Work item:
Search the material and gather each line with "display" in it.
━━ Data shown ━━
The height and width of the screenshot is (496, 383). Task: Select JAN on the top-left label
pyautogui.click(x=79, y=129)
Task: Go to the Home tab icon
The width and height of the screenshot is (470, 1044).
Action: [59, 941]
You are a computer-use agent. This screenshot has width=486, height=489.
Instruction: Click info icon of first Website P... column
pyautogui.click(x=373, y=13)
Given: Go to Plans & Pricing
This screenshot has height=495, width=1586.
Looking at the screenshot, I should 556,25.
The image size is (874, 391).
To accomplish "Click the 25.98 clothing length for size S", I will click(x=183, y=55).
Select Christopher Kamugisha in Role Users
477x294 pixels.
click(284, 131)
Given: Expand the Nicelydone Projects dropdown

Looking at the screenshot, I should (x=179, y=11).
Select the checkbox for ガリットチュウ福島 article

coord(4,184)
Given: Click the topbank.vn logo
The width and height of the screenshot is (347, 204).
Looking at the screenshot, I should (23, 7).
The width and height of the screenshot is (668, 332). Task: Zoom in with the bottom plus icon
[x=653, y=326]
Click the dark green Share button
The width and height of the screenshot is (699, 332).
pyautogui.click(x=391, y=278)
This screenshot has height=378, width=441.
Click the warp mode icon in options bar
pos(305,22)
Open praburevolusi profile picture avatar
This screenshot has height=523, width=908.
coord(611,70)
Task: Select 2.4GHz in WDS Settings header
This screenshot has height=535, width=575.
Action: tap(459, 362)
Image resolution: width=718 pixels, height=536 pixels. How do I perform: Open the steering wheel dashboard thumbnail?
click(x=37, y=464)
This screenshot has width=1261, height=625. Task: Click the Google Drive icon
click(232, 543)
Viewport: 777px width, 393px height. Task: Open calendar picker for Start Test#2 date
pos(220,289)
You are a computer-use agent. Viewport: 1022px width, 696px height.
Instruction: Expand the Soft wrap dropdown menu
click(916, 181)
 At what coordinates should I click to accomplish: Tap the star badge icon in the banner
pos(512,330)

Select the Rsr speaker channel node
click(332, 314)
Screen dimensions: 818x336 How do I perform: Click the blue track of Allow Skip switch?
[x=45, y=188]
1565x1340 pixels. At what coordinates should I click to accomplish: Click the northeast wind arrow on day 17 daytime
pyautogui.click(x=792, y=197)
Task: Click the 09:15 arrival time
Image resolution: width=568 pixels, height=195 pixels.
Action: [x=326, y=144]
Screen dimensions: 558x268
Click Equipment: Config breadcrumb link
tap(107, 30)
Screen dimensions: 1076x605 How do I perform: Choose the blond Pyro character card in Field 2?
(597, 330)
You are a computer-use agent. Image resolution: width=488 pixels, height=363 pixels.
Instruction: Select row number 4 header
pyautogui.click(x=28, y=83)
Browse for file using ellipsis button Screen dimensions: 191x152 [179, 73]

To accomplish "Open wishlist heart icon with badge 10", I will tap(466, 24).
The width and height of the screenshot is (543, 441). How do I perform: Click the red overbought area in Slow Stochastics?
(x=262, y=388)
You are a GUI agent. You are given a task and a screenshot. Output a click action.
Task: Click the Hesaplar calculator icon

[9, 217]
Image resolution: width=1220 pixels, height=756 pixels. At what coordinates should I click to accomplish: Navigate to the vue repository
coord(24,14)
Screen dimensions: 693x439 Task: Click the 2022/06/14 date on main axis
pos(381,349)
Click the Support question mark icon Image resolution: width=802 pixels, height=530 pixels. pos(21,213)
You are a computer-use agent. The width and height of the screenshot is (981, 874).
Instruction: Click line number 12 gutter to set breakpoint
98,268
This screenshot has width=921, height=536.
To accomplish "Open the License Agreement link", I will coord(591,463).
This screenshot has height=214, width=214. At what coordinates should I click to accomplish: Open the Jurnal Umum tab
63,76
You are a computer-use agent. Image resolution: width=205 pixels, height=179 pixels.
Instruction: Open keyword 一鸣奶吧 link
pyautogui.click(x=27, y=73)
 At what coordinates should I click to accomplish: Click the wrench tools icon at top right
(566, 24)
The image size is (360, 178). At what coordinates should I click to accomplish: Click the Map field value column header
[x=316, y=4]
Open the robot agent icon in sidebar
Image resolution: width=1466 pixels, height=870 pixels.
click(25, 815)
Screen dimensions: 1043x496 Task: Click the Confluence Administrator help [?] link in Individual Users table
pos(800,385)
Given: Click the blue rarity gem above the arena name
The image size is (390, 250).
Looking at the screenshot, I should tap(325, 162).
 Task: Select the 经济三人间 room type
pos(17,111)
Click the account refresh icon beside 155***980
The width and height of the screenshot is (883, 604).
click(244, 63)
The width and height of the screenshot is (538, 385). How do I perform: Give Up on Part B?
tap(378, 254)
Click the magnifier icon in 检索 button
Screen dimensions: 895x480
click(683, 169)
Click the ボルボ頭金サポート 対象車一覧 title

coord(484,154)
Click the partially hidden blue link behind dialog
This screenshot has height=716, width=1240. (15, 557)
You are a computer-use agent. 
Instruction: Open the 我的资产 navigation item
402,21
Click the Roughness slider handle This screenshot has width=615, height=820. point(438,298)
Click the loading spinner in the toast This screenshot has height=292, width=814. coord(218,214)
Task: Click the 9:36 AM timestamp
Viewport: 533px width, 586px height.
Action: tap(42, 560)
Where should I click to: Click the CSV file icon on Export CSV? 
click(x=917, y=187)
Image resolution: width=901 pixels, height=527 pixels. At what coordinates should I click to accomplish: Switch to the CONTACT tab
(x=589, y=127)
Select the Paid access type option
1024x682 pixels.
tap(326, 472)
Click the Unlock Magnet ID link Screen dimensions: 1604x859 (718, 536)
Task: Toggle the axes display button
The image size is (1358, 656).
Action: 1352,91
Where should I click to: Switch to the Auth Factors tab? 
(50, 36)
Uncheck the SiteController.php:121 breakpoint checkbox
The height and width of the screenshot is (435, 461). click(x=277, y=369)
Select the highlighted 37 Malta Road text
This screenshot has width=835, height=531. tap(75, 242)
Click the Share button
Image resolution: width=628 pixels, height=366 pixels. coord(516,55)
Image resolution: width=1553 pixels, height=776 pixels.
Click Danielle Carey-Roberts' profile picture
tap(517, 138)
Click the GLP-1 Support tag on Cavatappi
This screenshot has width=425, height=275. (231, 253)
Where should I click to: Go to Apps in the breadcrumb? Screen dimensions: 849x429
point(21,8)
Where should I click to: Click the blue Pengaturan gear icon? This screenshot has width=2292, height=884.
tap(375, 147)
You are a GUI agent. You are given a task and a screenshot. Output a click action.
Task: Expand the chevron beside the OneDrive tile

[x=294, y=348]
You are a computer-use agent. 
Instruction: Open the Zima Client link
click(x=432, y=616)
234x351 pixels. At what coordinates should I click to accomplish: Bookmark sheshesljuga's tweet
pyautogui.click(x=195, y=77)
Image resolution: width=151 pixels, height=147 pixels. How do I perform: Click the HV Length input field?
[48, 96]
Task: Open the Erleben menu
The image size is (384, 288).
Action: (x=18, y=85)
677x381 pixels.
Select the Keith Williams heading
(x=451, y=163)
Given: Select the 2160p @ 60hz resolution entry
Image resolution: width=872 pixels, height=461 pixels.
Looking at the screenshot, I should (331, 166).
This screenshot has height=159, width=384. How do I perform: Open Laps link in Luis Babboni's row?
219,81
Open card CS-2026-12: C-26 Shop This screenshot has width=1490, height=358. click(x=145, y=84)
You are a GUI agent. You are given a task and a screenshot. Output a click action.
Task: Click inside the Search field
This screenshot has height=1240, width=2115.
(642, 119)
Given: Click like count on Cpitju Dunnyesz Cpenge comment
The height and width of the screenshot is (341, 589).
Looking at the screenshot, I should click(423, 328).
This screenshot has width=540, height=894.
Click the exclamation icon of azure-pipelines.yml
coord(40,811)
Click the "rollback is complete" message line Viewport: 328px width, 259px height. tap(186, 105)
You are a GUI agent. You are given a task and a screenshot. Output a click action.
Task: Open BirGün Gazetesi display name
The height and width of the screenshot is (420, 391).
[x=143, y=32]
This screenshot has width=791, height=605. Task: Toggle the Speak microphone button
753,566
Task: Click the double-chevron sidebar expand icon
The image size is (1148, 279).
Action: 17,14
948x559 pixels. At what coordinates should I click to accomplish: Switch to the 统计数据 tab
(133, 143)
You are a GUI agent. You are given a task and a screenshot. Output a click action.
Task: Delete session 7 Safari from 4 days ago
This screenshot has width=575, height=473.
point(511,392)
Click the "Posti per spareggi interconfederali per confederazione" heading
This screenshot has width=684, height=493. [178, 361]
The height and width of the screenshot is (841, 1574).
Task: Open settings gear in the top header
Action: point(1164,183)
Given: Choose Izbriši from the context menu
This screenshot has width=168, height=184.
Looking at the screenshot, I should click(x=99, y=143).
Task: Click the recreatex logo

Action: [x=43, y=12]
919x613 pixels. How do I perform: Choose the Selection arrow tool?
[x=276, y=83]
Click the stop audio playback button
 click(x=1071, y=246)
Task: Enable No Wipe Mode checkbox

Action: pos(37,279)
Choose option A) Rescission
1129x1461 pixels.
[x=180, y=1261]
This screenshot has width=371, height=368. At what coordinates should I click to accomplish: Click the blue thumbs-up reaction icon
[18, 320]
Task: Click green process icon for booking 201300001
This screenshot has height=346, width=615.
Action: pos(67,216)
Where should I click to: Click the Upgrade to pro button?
━━━
Response area:
Task: Toggle the axes display button
Task: Open BirGün Gazetesi display name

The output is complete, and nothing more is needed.